Parts of the exercise:
A – Answer these questions about the PETA dairy farm article:
(i) How long did the PETA operative spend secretly recording video at the farm?
(ii) To whom did PETA officials present their evidence last week?
(iii) What is Dan Paden's title at PETA?
B – Rewrite the stretch of the dairy farm article from "PETA officials presented" through "investigation remains open.", swapping "Tuesday" for "Wednesday".
C – Continue the article about PETA's allegations against the Pennsylvania dairy farm from where it stops.

Excerpt:
—————

Nearly a decade ago, animal rights activists targeted a Pennsylvania dairy farm over its treatment of livestock. The effort fell flat. Now they’re back, launching a new round of allegations against the same family-run operation that milks hundreds of cows.
A PETA operative gained employment at Reitz Dairy Farm near Shamokin in central Pennsylvania this spring and spent two months surreptitiously shooting video that activists once again say shows severe maltreatment of the herd. The undercover probe sets up another potential legal tussle between People for the Ethical Treatment of Animals and family farmers who say they properly care for their cattle.
PETA officials presented their evidence to state police last week. Police have opened an investigation, visiting the farm on Tuesday and requiring the owners to work with their veterinarian, said Cpl. Michael Spada, the Animal Cruelty Officer with the Pennsylvania State Police. The investigation remains open.
“Every day is pain and suffering for many of the animals at this farm,” said Dan Paden, PETA’s vice-president of evidence analysis. “These animals are denied needed care for obvious injuries and severe lameness and they are kept in incredibly filthy conditions.”

—————

Data segment:
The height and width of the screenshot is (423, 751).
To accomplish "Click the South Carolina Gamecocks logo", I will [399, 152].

—————

Expected answers:
A –
(i) Two months.
(ii) State police.
(iii) Vice-president of evidence analysis.

B –
PETA officials presented their evidence to state police last week. Police have opened an investigation, visiting the farm on Wednesday and requiring the owners to work with their veterinarian, said Cpl. Michael Spada, the Animal Cruelty Officer with the Pennsylvania State Police. The investigation remains open.

C –
Reitz’s owner, Lloyd Reitz Sr., said he had no comment on the allegations when reached by phone on Thursday.
In 2010, Reitz and his son, Andy Reitz, were tried on summary animal cruelty charges after a similar undercover investigation. The judge cleared them, saying the video evidence was inconclusive and that he was persuaded by the testimony of the farm’s longtime veterinarian, who said he never saw evidence of cruelty or negligence.
“There was no wanton intent to hurt any animals,” the farmers’ attorney, Roger Wiest II, argued then. He denounced PETA as an extremist group that had committed “domestic terrorism” by spying on the farm.
“Farming is a hard, dirty business,” Wiest added, according to The News-Item in Shamokin. “I believe you’ve made a mountain out of a molehill with this case.”
PETA officials insist they had the goods — then and now.
The latest video, which PETA released publicly, purports to depict cows and calves wallowing in their own manure and urine in filthy barns with no bedding; cows with grotesquely swollen hind leg joints, or hocks, some of which had ruptured and were discharging blood and pus; animals with lameness; and a worker who uses a cane to repeatedly hit a cow that had become trapped in a stall, striking her on her sensitive udder.
The video was shot between April and June by a PETA field observer who got a full-time job at Reitz after PETA received a tip from one of the farm’s regular employees. In an affidavit, the field observer recounted incidents of alleged abuse or neglect involving 28 cows and about 120 calves and said that farm managers refused to provide veterinary care for injured cattle.
Dr. Holly Cheever, a veterinarian who testified at the Reitzes’ first trial and reviewed the new video for PETA, said that “severe hock injuries seem extremely common” on the farm and require treatment with antibiotics.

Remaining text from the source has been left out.